しかしIoT回線を提供する企業は多い。これからIoTに取り組もうという企業は、多様なIoT回線の中からどのように選べばいいのだろうか。

IoT回線を提供する企業は?IoT回線はスマホの回線と同様、MNO(移動体通信事業者)やMVNO(仮想移動体通信事業者)が提供している。

IoT回線へのニーズは多様だ。柔軟な回線メニューを用意するMVNOは多く、MVNOも選択肢に含めることで、IoT回線の選択肢の幅を大きく広げることができる。

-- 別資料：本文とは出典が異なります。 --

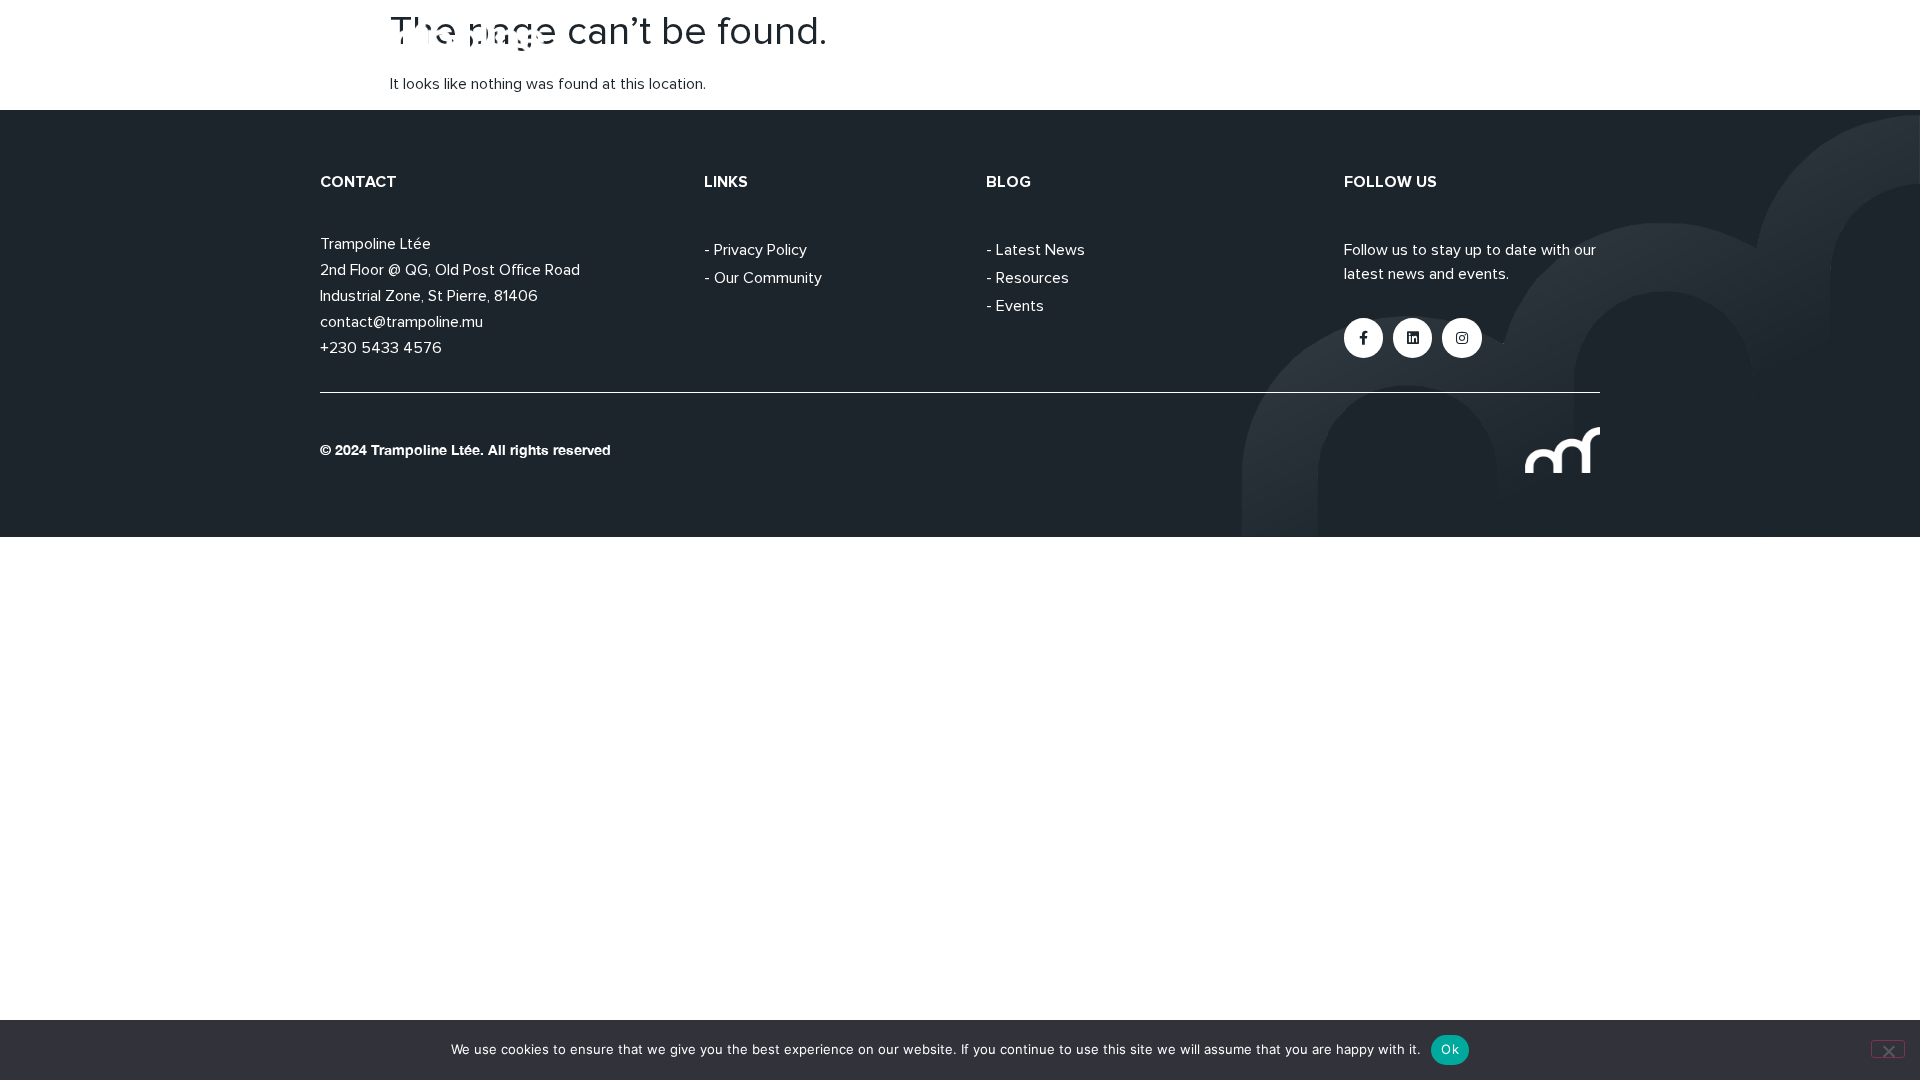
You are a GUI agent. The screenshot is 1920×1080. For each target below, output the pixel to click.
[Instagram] (1461, 337)
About (1318, 45)
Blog (1481, 45)
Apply (1402, 45)
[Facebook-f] (1363, 337)
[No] (1888, 1049)
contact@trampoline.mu (401, 322)
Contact (1569, 45)
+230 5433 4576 (381, 348)
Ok (1450, 1049)
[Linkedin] (1412, 337)
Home (1233, 45)
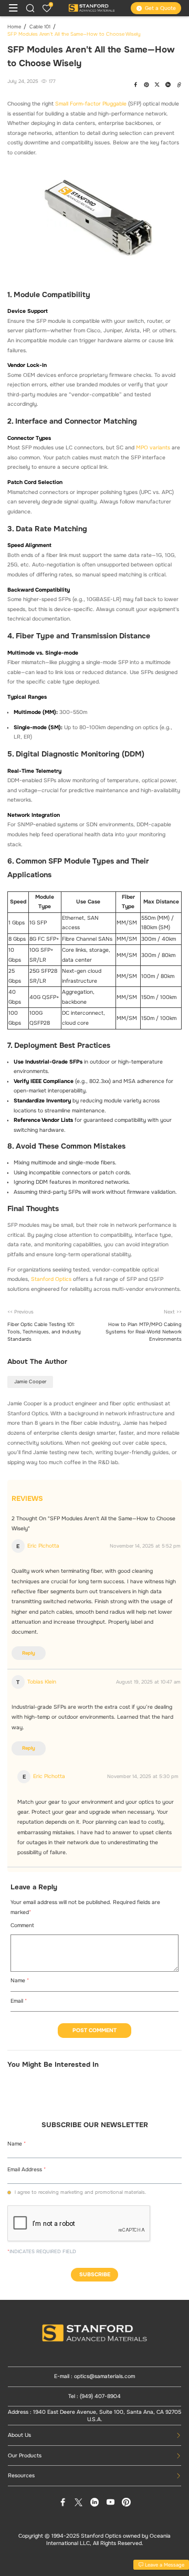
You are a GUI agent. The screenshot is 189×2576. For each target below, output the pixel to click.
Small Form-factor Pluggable (91, 103)
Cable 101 (39, 27)
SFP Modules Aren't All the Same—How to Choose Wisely (74, 34)
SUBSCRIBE (94, 2274)
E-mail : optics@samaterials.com (94, 2376)
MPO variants (153, 447)
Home (14, 27)
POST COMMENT (94, 2030)
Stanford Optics (51, 1279)
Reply (28, 1653)
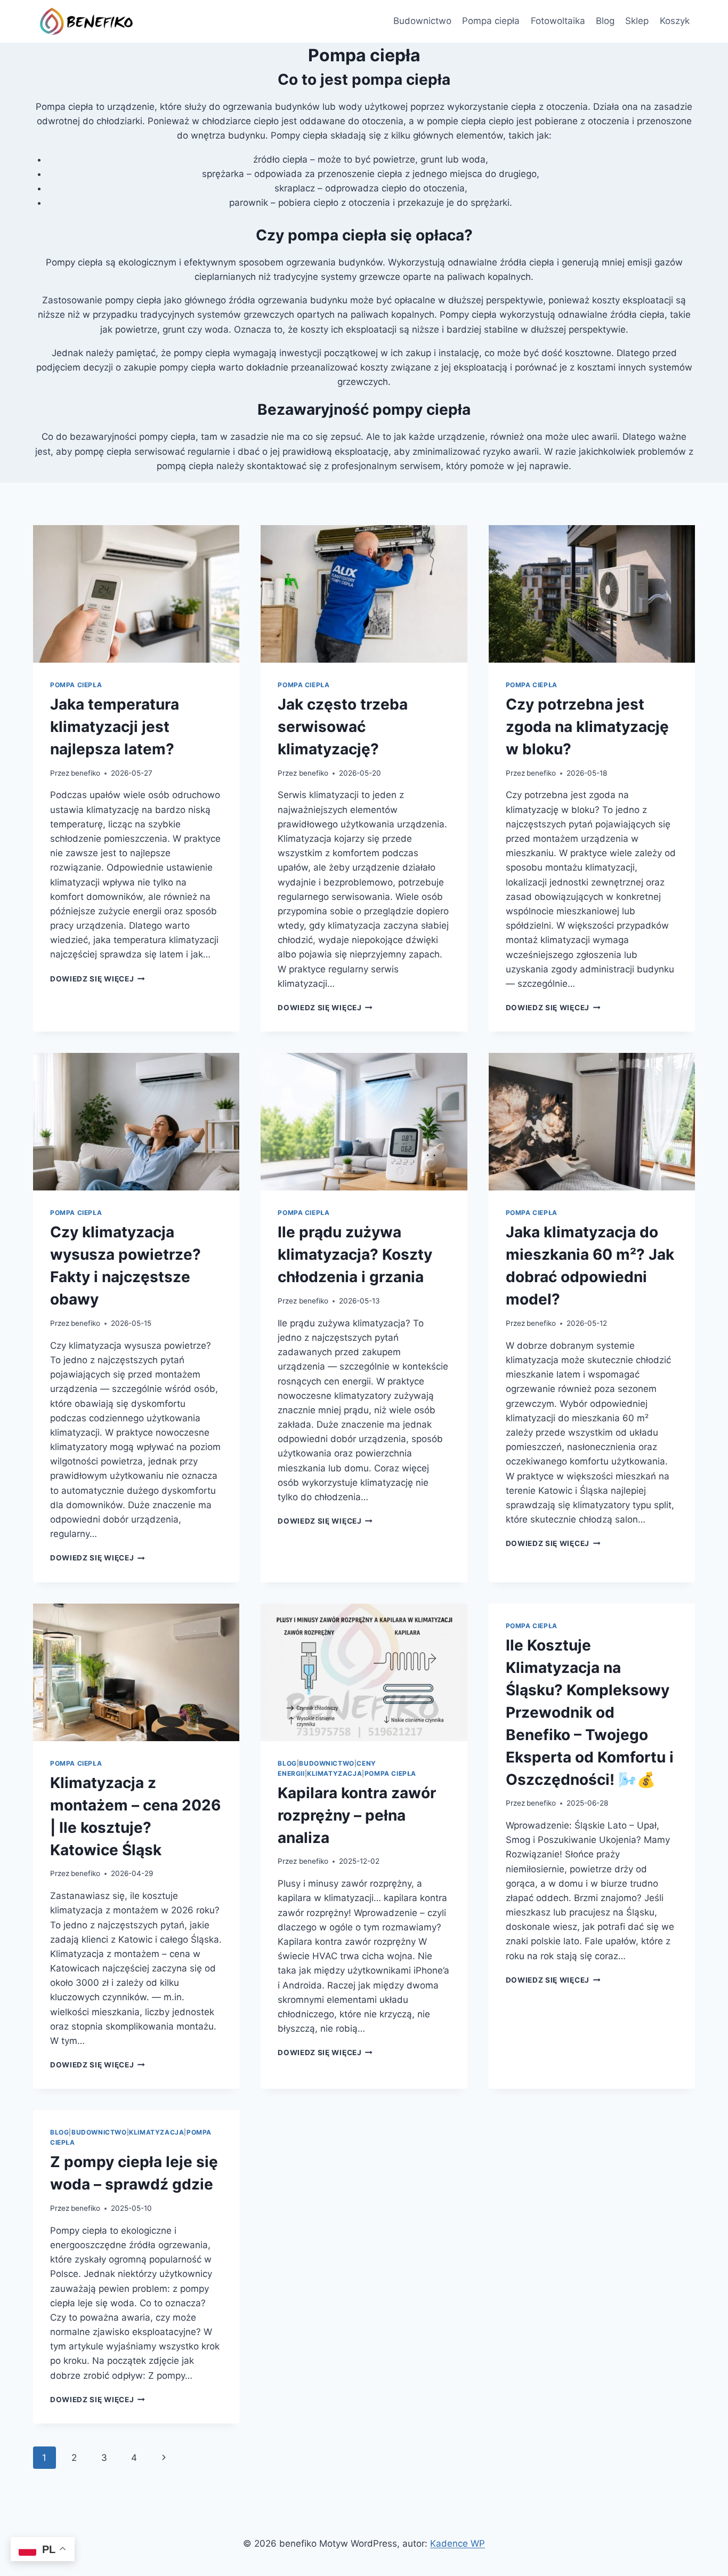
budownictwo (326, 1763)
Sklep (637, 20)
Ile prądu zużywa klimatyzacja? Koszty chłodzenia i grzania (355, 1254)
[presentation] (136, 594)
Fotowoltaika (558, 20)
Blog (605, 20)
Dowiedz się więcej (97, 979)
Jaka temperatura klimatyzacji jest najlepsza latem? (114, 726)
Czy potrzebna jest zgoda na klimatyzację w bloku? (587, 726)
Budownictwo (422, 20)
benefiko (85, 773)
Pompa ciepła (491, 20)
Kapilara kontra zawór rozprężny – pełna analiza (357, 1815)
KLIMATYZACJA (334, 1773)
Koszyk (675, 20)
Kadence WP (457, 2543)
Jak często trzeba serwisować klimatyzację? (343, 726)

各社で提供されているメニュー/プラン、標準機能、オプション、管理画面や連携しているプラットフォーム、フォロー体制などは千差万別。自社のニーズを整理し、何を優先するかを決めて比較検討する必要がある。

通信規格と料金体系IoT向けの回線は、サービスによって従量課金のもの、定額のものがある。

使わない期間に維持費を抑えられるプランを用意しているサービスもある。例えばBIGLOBEモバイルには、SIMカードの納品からデータ通信を行うまでに期間が空く、もしくは特定の時期しかデータ通信を行わないユーザー向けに、月額200円の「0ギガプラン」がある。マイページからプラン変更すると翌月からデータ通信ができるようになる仕組みだ。オプテージが提供する「mineo法人」は「在庫戻し」という機能を備えており、一時的に使わなくなったSIMを月額200円で維持できる。

規模の大きいIoTプロジェクトでは、SIMが手元に届いてから展開するまでに時間がかかり、通信を開始するまで期間が空くことも多い。mineo法人はそんなケースに対応できるよう、最初にデータを流すまで、最大180日間月額課金されない「アクティベーション猶予」機能を備える。ソニーネットワークコミュニケーションズスマートプラットフォーム(以下、SNCスマートプラットフォーム)の「MEEQ」でも、コンソールからアクティベートするまで1カ月は料金の発生を猶予してくれる。

また、どの通信規格が使えるかも確認しておいた方がいいだろう。LTE/3Gはほとんどのサービスが提供しているが、LTE-MやELTRESなどのLPWAや、5Gに対応したSIMを提供しているところもある。